**Obiettivo del compito:**
Mostra per intero ogni riga dei record in cui compare la stringa "agent".

**Dati forniti:**
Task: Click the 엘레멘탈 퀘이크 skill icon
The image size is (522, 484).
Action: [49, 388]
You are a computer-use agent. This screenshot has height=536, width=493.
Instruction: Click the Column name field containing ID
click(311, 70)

--

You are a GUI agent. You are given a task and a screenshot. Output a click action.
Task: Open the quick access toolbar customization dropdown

--

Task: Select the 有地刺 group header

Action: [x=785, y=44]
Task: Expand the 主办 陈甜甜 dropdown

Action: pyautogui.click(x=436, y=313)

**Risposta al compito:**
You are a computer-use agent. This screenshot has height=536, width=493.
You are a GUI agent. You are given a task and a screenshot. Output a click action.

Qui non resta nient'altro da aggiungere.